I didn’t really know what to make of him. Some of the things he said—about getting out of the finite dimensions, about some crazy thing called Vedantism, about vomiting up the “apple”—seemed ridiculous, seemed like the make-believe world of a 10-year-old boy with an active, vivid, intellectual imagination. At first, in short, I wrote the damn kid off.
But.
Being in the library anyway, I decided to delve into all those things they had stacked on all those shelves. Books, magazines, newspapers. Found everything I could on Vedantism and other Eastern philosophies. I read all the Salinger stories I could find, even the uncollected ones.
After all this extensive research, I came back to Teddy with a mind that had been grenade-blown wide open. With this new perspective, I could see that what he was saying was absolutely TRUE. It was NOT some fanciful fabrication of a hyper-intelligent kid.

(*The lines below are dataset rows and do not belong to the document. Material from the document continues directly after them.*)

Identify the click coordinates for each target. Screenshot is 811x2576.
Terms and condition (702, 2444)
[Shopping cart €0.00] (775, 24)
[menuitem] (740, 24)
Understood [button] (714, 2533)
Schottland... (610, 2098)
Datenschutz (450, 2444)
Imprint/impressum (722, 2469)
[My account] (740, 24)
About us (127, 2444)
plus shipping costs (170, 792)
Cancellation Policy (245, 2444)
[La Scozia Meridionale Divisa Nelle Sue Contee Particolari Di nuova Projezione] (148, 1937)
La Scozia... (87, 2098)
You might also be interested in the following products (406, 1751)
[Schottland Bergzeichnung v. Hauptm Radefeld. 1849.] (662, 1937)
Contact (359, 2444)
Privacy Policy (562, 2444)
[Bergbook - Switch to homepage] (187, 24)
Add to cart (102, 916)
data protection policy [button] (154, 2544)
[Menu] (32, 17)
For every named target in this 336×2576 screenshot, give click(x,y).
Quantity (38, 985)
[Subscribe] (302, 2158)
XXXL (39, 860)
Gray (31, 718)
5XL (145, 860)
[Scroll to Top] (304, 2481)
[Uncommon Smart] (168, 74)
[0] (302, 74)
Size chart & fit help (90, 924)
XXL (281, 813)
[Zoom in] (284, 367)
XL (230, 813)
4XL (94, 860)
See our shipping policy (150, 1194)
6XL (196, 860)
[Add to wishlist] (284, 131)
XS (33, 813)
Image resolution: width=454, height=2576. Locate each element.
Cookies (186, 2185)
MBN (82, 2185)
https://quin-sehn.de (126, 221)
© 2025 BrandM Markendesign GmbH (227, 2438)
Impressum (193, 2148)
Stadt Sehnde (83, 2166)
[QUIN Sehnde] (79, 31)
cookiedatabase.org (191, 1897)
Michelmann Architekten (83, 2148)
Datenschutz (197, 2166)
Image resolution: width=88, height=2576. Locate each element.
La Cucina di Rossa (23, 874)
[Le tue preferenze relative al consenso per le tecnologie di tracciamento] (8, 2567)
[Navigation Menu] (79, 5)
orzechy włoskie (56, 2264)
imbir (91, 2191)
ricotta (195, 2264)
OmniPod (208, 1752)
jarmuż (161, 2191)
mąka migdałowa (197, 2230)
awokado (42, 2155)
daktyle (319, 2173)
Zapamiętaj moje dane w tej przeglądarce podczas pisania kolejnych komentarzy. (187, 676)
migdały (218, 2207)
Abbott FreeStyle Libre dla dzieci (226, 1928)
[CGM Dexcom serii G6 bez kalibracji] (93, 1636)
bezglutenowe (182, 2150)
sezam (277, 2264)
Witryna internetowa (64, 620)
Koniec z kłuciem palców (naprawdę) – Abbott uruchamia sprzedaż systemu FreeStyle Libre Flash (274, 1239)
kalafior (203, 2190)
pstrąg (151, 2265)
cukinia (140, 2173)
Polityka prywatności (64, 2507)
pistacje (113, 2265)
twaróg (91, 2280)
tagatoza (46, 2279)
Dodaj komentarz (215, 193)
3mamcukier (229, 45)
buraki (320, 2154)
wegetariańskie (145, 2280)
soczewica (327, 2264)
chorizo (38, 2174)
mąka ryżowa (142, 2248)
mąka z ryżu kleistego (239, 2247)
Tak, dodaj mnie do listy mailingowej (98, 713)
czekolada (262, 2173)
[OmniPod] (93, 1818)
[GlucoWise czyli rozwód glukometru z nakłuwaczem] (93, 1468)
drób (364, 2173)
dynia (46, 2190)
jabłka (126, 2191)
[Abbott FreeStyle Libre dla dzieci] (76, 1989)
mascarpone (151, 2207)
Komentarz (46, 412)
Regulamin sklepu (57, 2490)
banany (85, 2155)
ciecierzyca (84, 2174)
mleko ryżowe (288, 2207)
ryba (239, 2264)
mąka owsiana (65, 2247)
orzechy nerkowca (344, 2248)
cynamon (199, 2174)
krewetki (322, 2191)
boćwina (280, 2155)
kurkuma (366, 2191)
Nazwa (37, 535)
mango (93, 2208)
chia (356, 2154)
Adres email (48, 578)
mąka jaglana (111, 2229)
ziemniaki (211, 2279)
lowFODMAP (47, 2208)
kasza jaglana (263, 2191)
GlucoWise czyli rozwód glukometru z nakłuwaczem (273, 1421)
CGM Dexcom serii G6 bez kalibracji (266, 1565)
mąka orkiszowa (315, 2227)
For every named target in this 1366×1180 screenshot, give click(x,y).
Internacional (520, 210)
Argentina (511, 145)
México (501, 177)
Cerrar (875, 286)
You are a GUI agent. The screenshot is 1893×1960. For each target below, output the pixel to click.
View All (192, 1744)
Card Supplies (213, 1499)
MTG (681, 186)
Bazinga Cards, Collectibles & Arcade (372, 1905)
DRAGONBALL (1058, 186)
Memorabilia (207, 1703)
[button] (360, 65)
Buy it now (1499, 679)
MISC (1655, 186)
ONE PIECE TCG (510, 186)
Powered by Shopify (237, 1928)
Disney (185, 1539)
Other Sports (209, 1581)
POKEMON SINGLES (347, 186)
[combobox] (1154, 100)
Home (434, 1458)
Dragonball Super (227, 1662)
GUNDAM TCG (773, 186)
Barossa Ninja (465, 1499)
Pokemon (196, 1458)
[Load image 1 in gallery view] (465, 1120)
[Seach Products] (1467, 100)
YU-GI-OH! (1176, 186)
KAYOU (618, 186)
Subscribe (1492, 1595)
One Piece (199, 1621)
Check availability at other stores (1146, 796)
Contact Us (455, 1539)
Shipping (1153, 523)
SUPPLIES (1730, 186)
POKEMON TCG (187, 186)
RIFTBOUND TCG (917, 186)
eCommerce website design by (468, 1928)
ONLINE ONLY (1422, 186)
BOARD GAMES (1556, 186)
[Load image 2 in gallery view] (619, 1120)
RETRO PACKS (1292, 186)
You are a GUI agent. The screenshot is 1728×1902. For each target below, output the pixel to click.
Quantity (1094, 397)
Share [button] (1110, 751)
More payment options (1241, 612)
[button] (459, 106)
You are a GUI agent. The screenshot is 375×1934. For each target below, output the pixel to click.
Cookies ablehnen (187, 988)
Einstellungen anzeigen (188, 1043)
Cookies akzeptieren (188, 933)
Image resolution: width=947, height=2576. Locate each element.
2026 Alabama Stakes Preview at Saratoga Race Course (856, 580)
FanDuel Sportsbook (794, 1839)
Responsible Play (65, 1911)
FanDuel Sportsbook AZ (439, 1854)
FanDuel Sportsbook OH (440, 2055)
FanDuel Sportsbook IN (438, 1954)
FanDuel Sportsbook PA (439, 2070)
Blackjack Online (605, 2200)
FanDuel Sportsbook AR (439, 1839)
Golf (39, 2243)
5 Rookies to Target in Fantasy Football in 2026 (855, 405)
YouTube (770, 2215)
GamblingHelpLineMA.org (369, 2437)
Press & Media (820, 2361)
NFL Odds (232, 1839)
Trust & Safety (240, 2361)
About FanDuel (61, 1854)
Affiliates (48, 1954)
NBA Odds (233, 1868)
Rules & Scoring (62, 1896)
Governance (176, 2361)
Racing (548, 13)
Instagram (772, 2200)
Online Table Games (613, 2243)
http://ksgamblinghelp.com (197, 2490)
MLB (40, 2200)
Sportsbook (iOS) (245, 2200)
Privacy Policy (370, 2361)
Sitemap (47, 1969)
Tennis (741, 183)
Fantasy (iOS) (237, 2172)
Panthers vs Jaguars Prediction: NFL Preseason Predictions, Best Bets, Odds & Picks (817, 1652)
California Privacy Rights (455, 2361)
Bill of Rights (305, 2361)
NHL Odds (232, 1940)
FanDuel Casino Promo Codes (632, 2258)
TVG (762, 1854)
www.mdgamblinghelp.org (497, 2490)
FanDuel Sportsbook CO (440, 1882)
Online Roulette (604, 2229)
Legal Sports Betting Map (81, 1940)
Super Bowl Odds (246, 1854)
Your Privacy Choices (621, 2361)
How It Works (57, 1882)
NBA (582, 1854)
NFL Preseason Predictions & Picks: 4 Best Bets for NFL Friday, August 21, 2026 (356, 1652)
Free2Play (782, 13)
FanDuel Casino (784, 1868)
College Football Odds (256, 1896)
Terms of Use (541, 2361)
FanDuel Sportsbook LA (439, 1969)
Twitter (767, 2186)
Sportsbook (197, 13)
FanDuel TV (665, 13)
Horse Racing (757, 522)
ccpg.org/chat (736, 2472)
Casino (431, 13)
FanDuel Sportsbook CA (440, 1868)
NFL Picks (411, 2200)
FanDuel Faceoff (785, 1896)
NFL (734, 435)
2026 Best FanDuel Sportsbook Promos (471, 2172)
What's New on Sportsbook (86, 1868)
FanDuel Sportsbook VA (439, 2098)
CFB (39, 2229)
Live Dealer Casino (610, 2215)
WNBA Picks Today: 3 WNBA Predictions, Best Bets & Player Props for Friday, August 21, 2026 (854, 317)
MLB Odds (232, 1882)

It was pure and beautiful truth.
*
“A few years ago, I published an exceptionally Haunting, Memorable, unpleasantly controversial, and thoroughly unsuccessful short story about a “gifted” little boy aboard a transatlantic liner….” — Buddy Glass, J.D. Salinger’s (most obvious) alter-ego.
There are a bunch of great essays on the web about Salinger’s “exceptionally Haunting, Memorable, unpleasantly controversial, and thoroughly unsuccessful short story about a “gifted” little boy aboard a transatlantic liner,” “Teddy.”

Such as:
Orange Peels and Apple-Eaters: Buddhism in J.D. Salinger’s Teddy by Tony Magagna
Along This Road Goes No One: Salinger’s “Teddy” and the Failure of Love by Anthony Kaufman
Salinger's Teddy by Charles Deemer
The Grass Before It Was Green by Leslie English
What's Up With the Ending? on something called Shmoop.com
Teddy McArdle — Character Analysis on Shmoop
Professor Phillip Schultz in the Writers Studio’s CraftClass on “Teddy” and Salinger (Audio)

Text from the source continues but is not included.